Re: New games you'd like to see from Ultrocity Audio

(I got here by searching for the wonderfully specific term of "jumping", since I can't seem to stop noticing ways in which jumping is completely different in audio games compared to the mainstream. The only non-fighting mainstream game I can think of where up is used for Jump is Mortal Kombat Mythologies: Subzero, and that's pretty much because it is the Mortal Kombat engine tossed into a 2d platformer. And the controls in that game left something to be desired.)

I'm going to go ahead and second Dark's comments by admitting that I picked a terrible engine to use for Mario. Even with its limitations, I could probably have made the maneuvering a bit more like the NES version had I tried a bit harder--Mario's sliding, for example. The most frustrating part of the NES version of Mario is that giant pit in 8-1, not because you're trying to land on a tiny block that starts out off screen, but because you're more likely to just run right off the edge with momentum. (I've heard sighted people complain about that part, too!)

I think there is one big difference between audio and video that it's easy to forget: brightness and loudness serve different functions. If something's farther away, it's quieter, which makes it harder to hear in many situations. Video-wise, things that are far away aren't any less visible, if they're close enough to be relevant.
The same works the other way--the screen has a distinct boundary, and anything that goes off screen is invisible. Meanwhile, audio has no distinct boundary, even though information gets harder to use with distance.
In real life, distance does make things blurry, visually, but the distance we're talking about is huge--over 100 feet away, someone with less than perfect vision can probably still recognize people.
There's also less ambiguity with distance. Top-down is hard in audio because you can't really get precision on the y axis. This is sort of a problem in first person as well--good luck guessing when zombies are in melee range in Swamp, for example--but you can at least use small turns to triangulate.

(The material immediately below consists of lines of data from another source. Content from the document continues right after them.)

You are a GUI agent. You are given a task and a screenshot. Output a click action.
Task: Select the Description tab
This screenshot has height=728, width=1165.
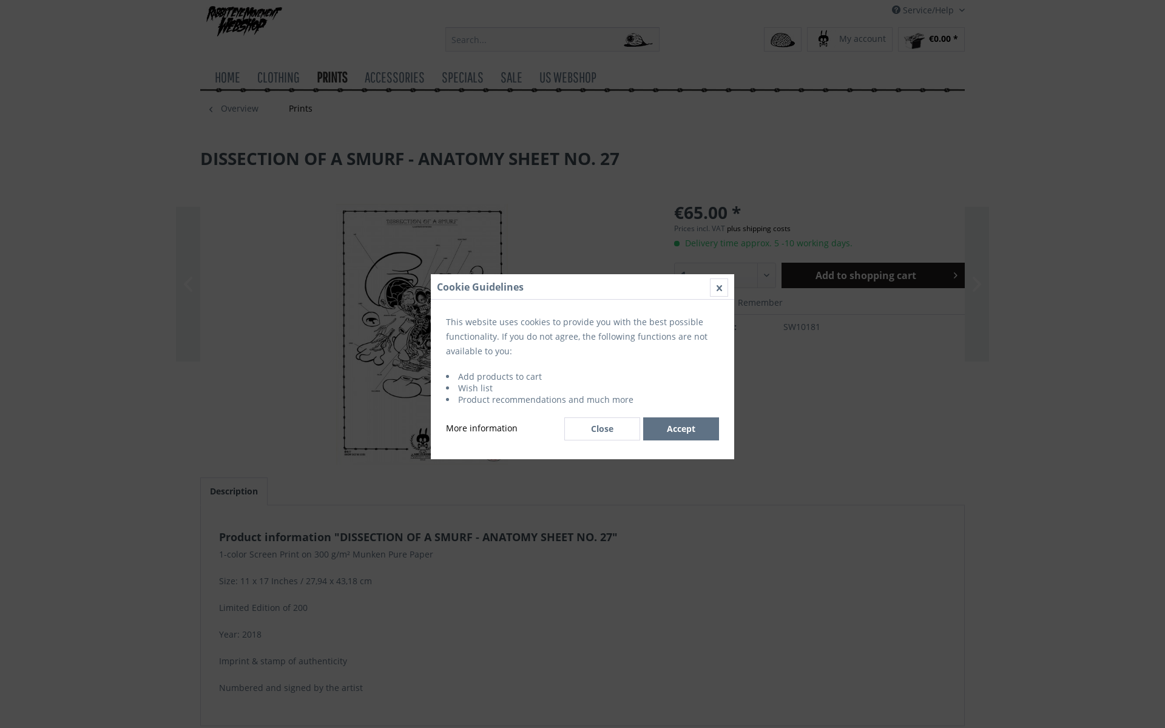point(234,491)
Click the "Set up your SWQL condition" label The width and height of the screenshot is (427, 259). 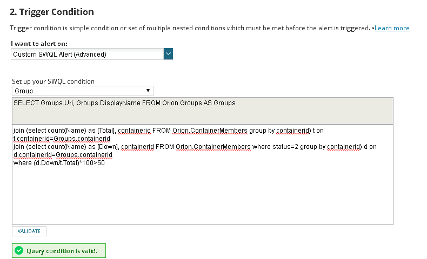54,81
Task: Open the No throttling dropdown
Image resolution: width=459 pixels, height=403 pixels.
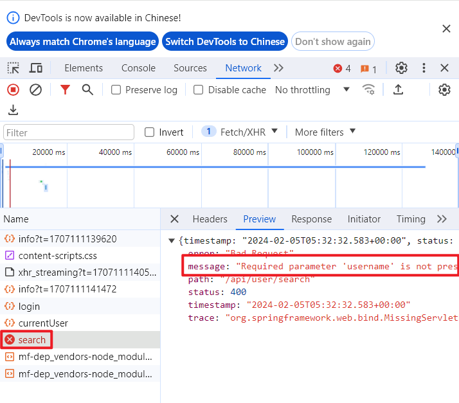Action: (x=312, y=90)
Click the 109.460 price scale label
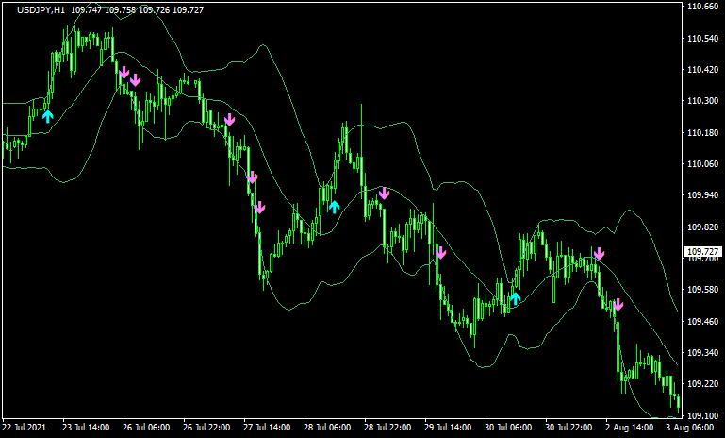725x438 pixels. tap(701, 321)
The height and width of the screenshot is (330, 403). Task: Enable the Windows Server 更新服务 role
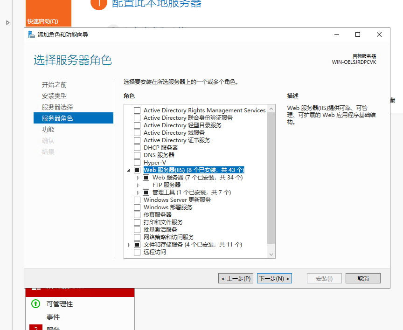[137, 199]
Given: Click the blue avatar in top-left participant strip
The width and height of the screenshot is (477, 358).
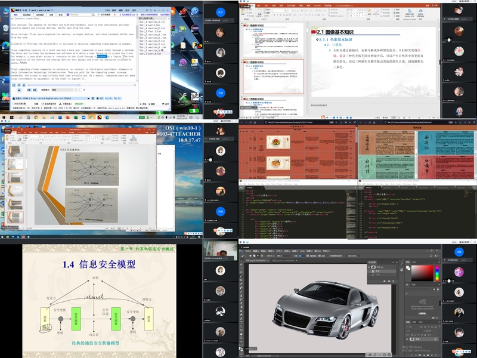Looking at the screenshot, I should (220, 11).
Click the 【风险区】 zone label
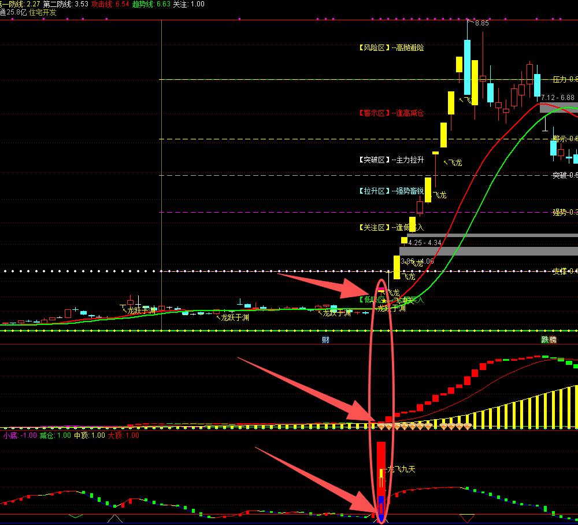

I'm glad someone else noticed the movement thing, though! It took me ages to realize that most audio games are using a system where there is a timer specifically to keep track of when you last took a step, because that just seems so bizarre from a mainstream perspective. The closest I've come to that is actually Mario and the JFIM Adventure, because they use Finite State Machines, where walking is a state just like jumping and attacking, and those could actually have been more mainstream-esque if I used 1 state = 1 frame of animation, instead of one logical action. If I ever separate movement from actions, it's with velocity vectors, and I always fret over whether or not to try and make friction and momentum work realistically (I usually settle on no, just to av oid the headache, but Sonic lives on actual kinematics).

You know what's cool about Mario 2? There's an ice level, where you don't slow down as quickly when you stop, because you're sliding on ice. I keep wanting to make a game that does something like this, but The Demon Lord of Sloth and Lethargy keeps punching me in the gut. (Incidentally, does anyone know where I can find a decent exorcist?)


So... ur... let's combine everyone's suggestions and have Ultrocity make a game where you have to fight Frost Zombies while trying to infiltrate the Ice Queen's palace and convince her to give up her wicked ways (possibly by currying favor with the people of the Queendom along the way).
So... Frozen, but with more violence. ... And sled races, because why not?